Menurut Hendardi, pengarahan langsung Presiden Jokowi terhadap 559 pejabat Polri dari unsur Mabes Polri, Polda dan Polres adalah agenda luar biasa yang menggambarkan kegeraman presiden atas kinerja institusi Polri menjalankan mandat konstitusionalnya menjaga keamanan, memberikan perlindungan dan pelayanan masyarakat dan menegakkan hukum.
Pengarahan massal itu kali pertama terjadi bagi Polri di masa Jokowi. Meskipun geram, Jokowi sesungguhnya masih sangat mempercayai Jenderal Listyo Sigit Prabowo mampu memimpin reformasi Polri.
Hendardi mengakui setelah kasus Ferdi Sambo, kontroversi konsorsium 303, kegagalan pencegahan potensi kerusahan di Kanjuruhan, dan kali ini kasus narkoba diduga menjerat petinggi Polri, merupakan rangkaian peristiwa terus merusak kepercayaan publik dan semakin melemahkan kinerja Polri.
Bukan hanya daya rusak internal yang mengoyak soliditas anggota dan pimpinan Polri tetapi juga daya rusak bagi publik karena keadilan yang terusik. “Bahkan, karena peristiwa-peristiwa itu, berbagai kinerja Polri lainnya, juga diragukan profesionalitas dan imparsialitasnya oleh publik,” kata Hendardi menjelaskan.

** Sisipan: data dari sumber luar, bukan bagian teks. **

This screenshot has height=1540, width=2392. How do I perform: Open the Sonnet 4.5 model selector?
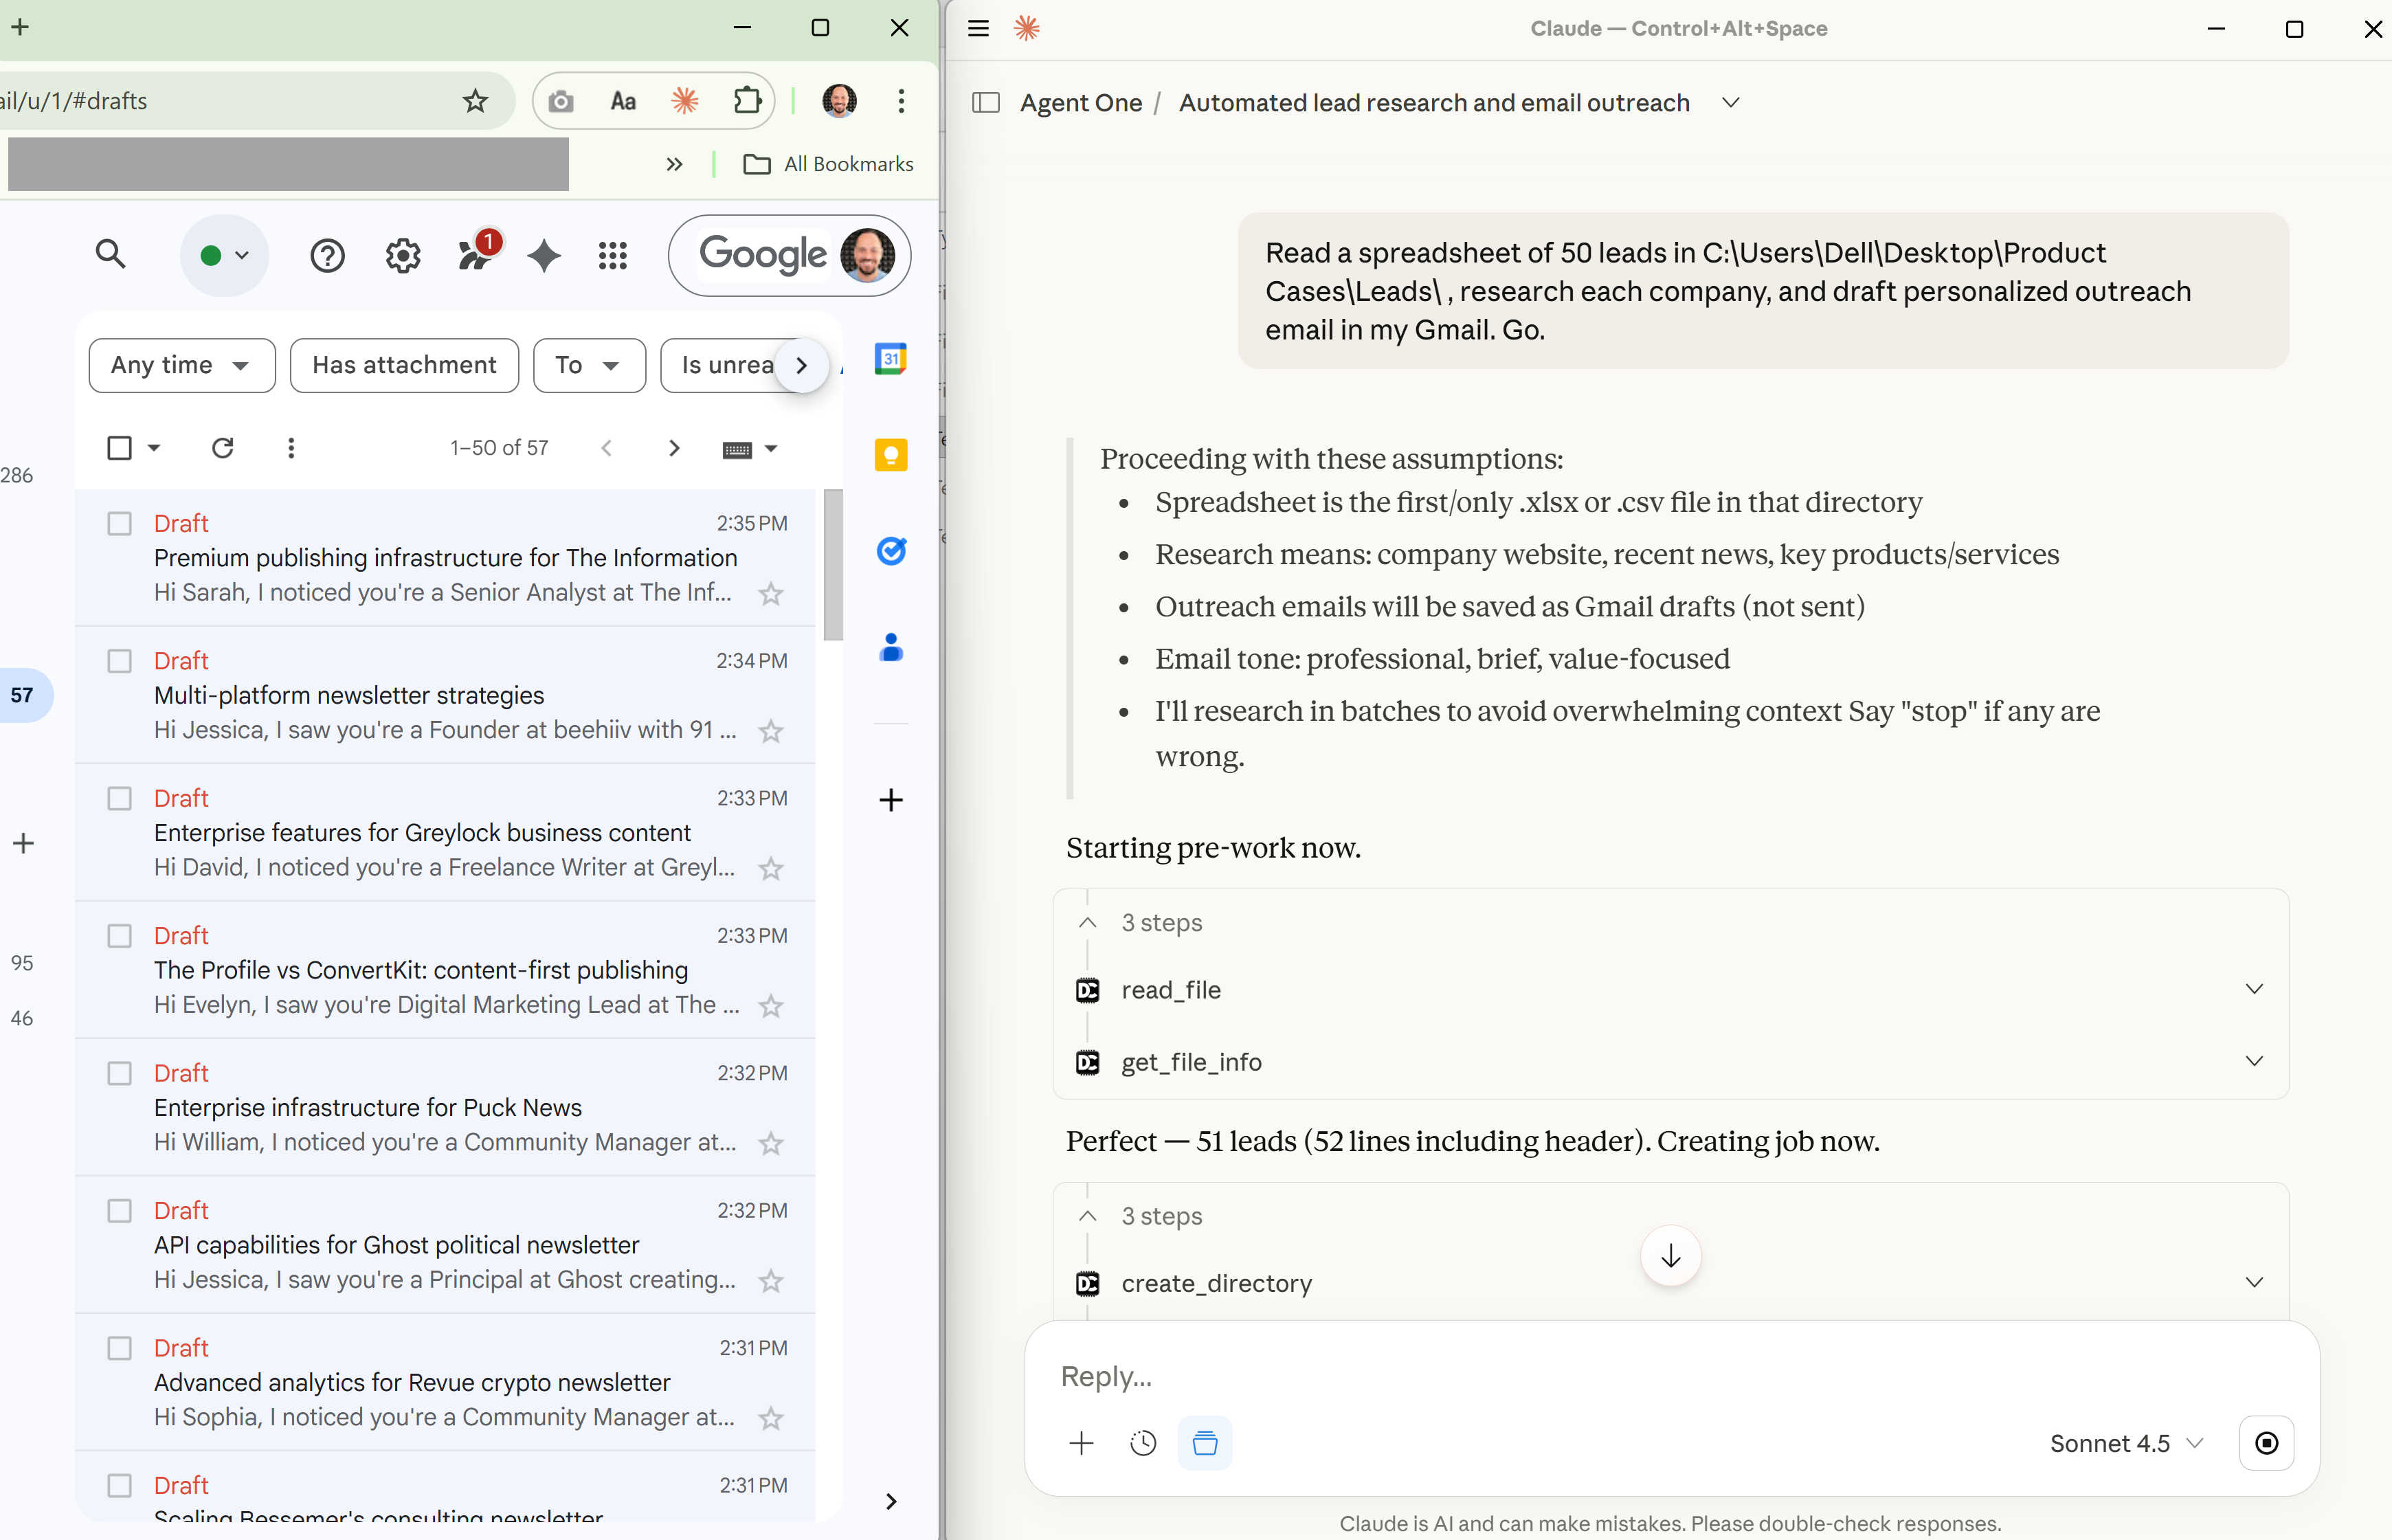[2125, 1443]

Sedangkan keretakan dan terganggunya kohesi anggota di tubuh Polri, bukan hanya akan melemahkan kepercayaan publik tetapi potensi politisasi sistematis kelompok-kelompok tertentu, baik yang sejak lama menanti momentum ini karena merasa diperlakukan tidak adil dalam penegakan hukum, maupun conflict entrerpreneurs yang memanfaatkan kelemahan Polri hari ini untuk mengganggu keamanan, melakukan tindakan terorisme, maupun menciptakan instabilitas.